**** Input data

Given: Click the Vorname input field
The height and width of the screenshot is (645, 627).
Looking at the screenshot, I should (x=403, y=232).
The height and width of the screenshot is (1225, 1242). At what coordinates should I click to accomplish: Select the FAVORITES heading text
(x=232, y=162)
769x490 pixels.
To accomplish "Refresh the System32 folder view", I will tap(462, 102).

********
**** Input data

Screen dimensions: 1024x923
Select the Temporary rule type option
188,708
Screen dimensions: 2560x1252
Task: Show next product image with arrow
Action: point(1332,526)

********

Among the records above, extract exactly the lines from the line with "The height and width of the screenshot is (645, 627)." to the line with "769x490 pixels.", both lines included, and leave out the rest.

The height and width of the screenshot is (645, 627).
Looking at the screenshot, I should (x=403, y=232).
The height and width of the screenshot is (1225, 1242). At what coordinates should I click to accomplish: Select the FAVORITES heading text
(x=232, y=162)
769x490 pixels.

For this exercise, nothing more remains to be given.